Monday, February 27, 2006

Of Mice and Men

An interesting study was published in the Proceedings of the National Academy of Sciences from researchers at Oregon Health & Science University who discovered that removing a gene involved in repairing damaged DNA causes mice to develop the metabolic syndrome.

The findings were the subject of the article, Removing DNA Repair Gene Causes Metabolic Syndrome, published in Genomics and Proteomics last week.

Those of you who are frequent readers of my column know I am cautious about trying to extrapolate findings from animal models to make a case for why things happen in humans. This finding however, is fascinating. Indeed, it may open the door to truly understanding what is happening in the metabolism of a person developing and eventually presenting with metabolic syndrome - characterized by the following features: obesity, hypertension, dislipidemia (high LDL and triglycerides with low HDL), insulin resistance and high blood sugars.

This study is the first to link DNA repair with the metabolic syndrome, and the findings suggest an important role for what is the "NEIL1 gene product" in the prevention of the diseases associated with the disorder, including obesity, hypertension, high cholesterol, insulin resistance and kidney disease. R. Stephen Lloyd, PhD, senior scientist at OHSU's Center for Research on Occupational and Environmental Toxicology (CROET) and co-author of the study said that "...if there are catalytically compromised forms of NEIL1 within the U.S. population, these people will be predicted to be at increased risk for developing the metabolic syndrome," a disease believed to affect more than 40 million Americans. Lloyd and his colleagues originally discovered the NEIL1-deficient mouse's propensity for developing the metabolic disorder about two years ago.

## TASK SET
1 - According to the blog post on the DNA repair gene study, how many Americans is the metabolic syndrome believed to affect?
2 - Reproduce the blog post on the DNA repair gene study word for word, starting with "Of Mice and" and going on through "the metabolic syndrome.".
3 - Pick up the blog post on the DNA repair gene study after its last sentence and keep writing it.

## RECORDED DATA
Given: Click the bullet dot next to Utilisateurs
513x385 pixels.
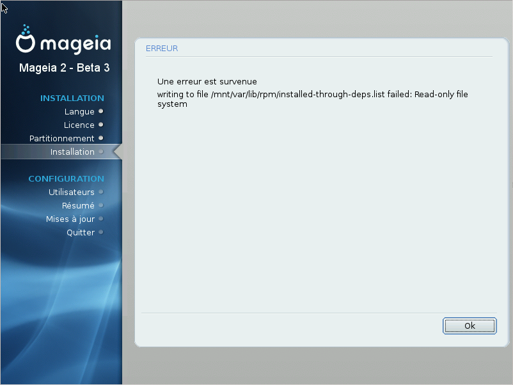Looking at the screenshot, I should pos(101,192).
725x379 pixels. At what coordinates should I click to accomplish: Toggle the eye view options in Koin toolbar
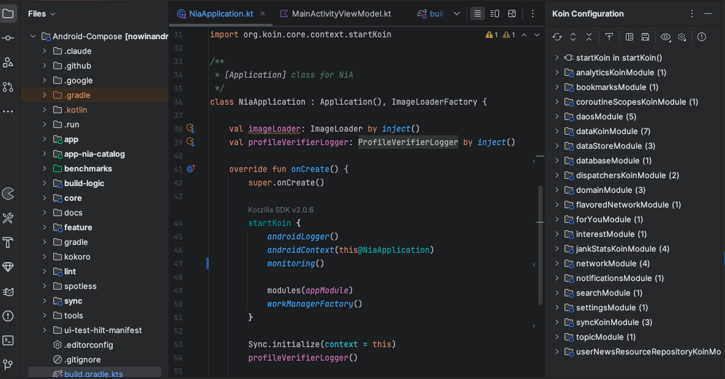(666, 37)
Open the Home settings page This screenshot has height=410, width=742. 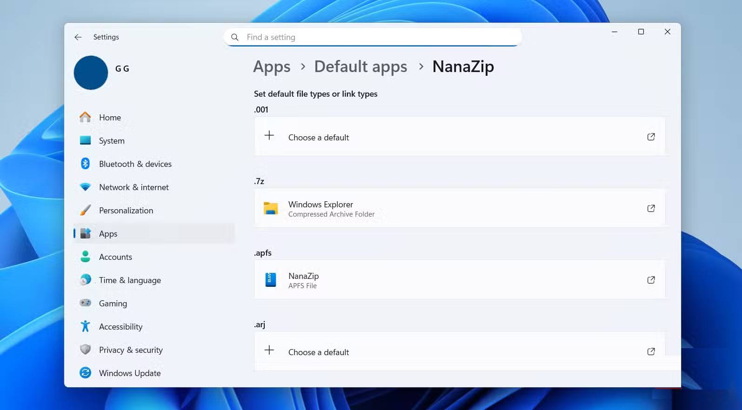[110, 118]
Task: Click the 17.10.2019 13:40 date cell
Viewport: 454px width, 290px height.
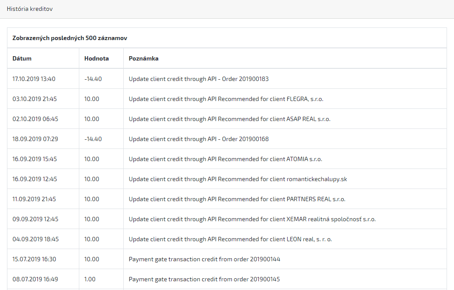Action: [x=34, y=79]

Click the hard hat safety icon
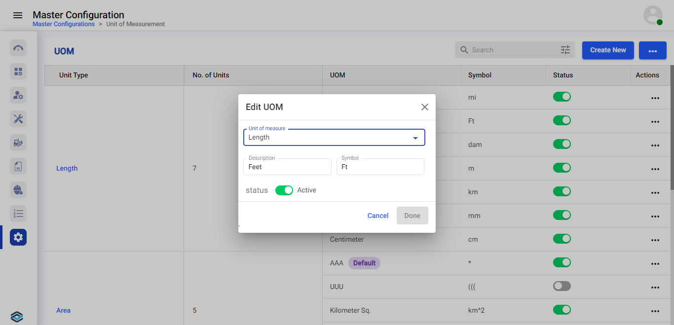[x=18, y=190]
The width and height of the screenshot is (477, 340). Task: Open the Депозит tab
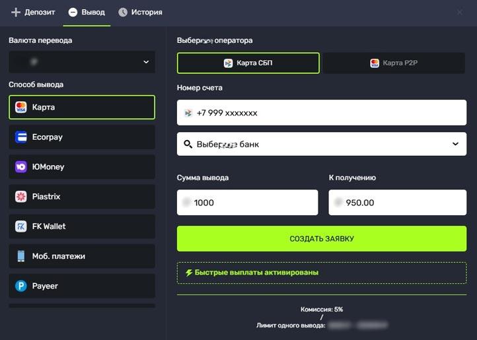pos(33,13)
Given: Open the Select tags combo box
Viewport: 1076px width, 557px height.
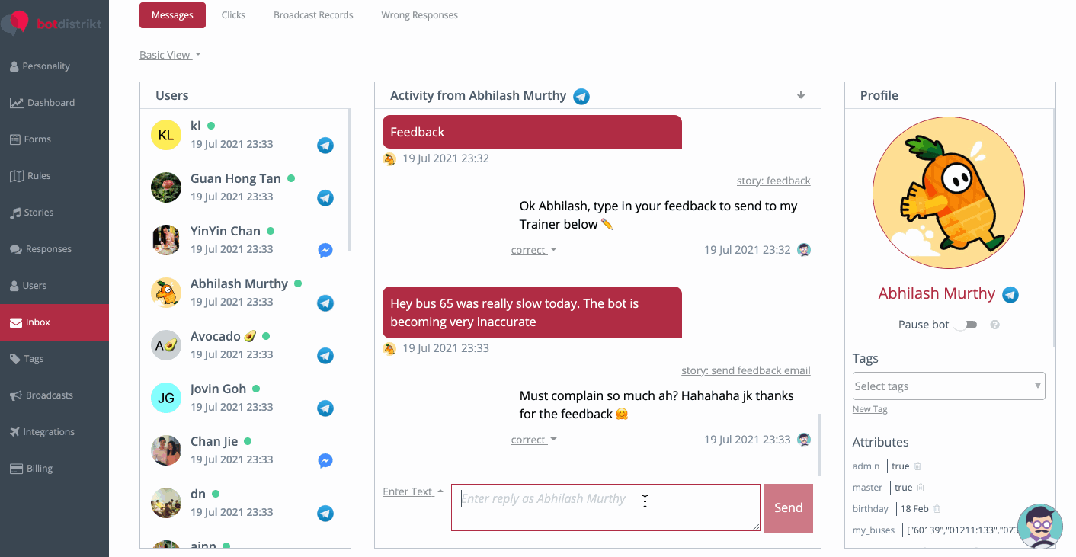Looking at the screenshot, I should click(949, 386).
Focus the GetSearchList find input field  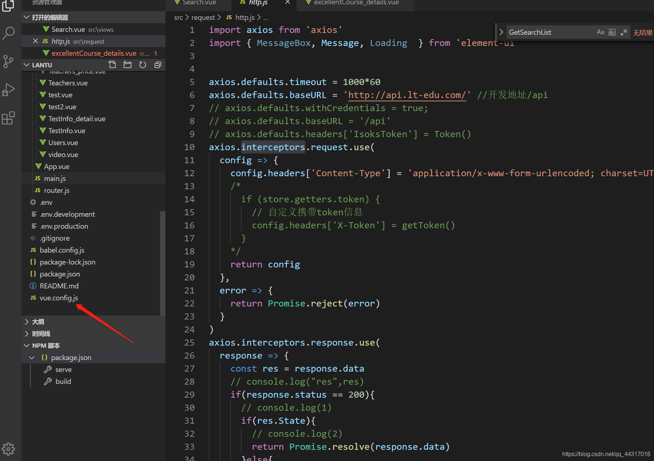click(x=550, y=32)
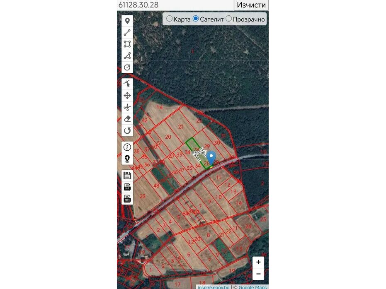Click the rotate arrow icon
386x289 pixels.
click(127, 130)
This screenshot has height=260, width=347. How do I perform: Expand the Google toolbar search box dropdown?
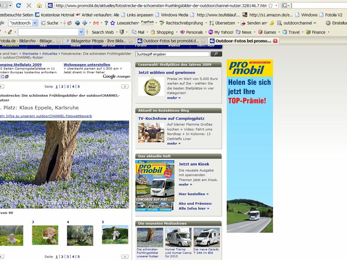pyautogui.click(x=35, y=23)
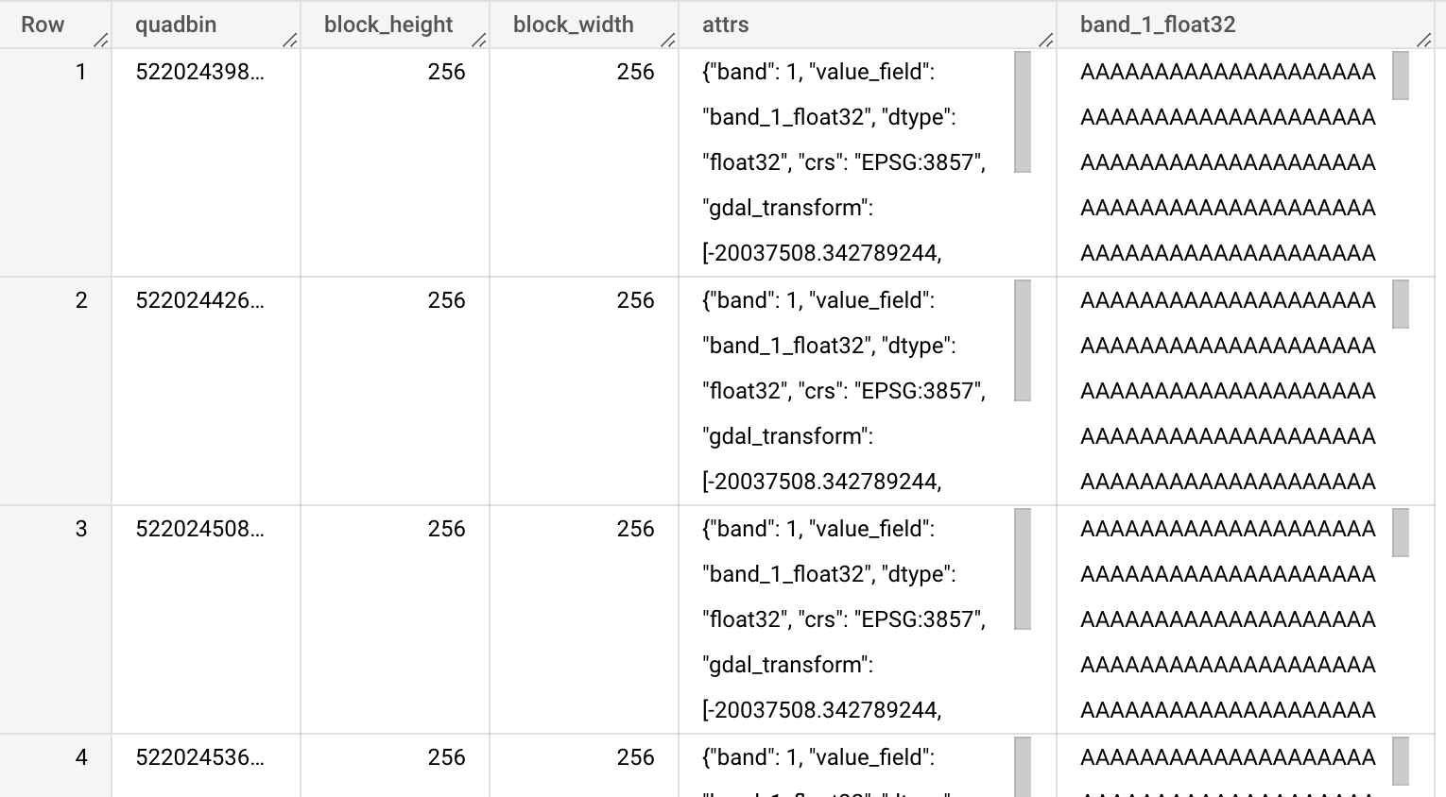This screenshot has height=797, width=1446.
Task: Click the band_1_float32 scrollbar thumb in row 1
Action: click(1401, 76)
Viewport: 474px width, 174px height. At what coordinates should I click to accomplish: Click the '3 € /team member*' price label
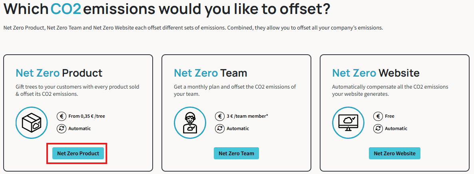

## OUTPUTS BY TASK
1 - More than 40 million.

2 -
Of Mice and Men

An interesting study was published in the Proceedings of the National Academy of Sciences from researchers at Oregon Health & Science University who discovered that removing a gene involved in repairing damaged DNA causes mice to develop the metabolic syndrome.

3 -
Where this gets really interesting is in the explanation of what happens when this piece of DNA is lacking or damaged.

"If you have oxidative stress inside the cell, then the bases in the DNA can become damaged, and the responsibility of this whole group of enzymes is essentially to monitor the entire genome, looking for genomic bases that have been oxidatively damaged," Lloyd explained. "They have the responsibility of then removing the damaged bases, which initiates a process by which the cell puts in a normal piece of DNA where the damaged DNA was. This happens every second of your life."

Llyod and his colleague, the study's lead author, Vladimir Vartanian, PhD, created "knock-out" mice - animals bred to lack the NEIL1 gene. Hold on to your hat - here is where the rubber meets the road of this finding - the researchers found that "the mice lacking the enzyme reached weights of between 45 and 52 grams at age 7 months, while normal mice weighed in at only 28 grams. They also were extremely lethargic, their hair was turning gray, and some were even going bald. And there were gender differences." The male mice had more severe presentation of the features of Metabolic Syndrome, at an earlier age, than the female mice did.

"This means mutations in the NEIL1 gene, or the gene's absence altogether, could have a catastrophic effect on the body's ability to restore DNA to its undamaged state."

"Our analysis is that the inability to repair damage to the genetic material, whether it is in the nucleus or whether it's in the mitochondria, is what's leading to a destabilization of a normal metabolic process," Lloyd said. "That then begins to cascade and ultimately results in the symptoms that are consistent with the metabolic syndrome."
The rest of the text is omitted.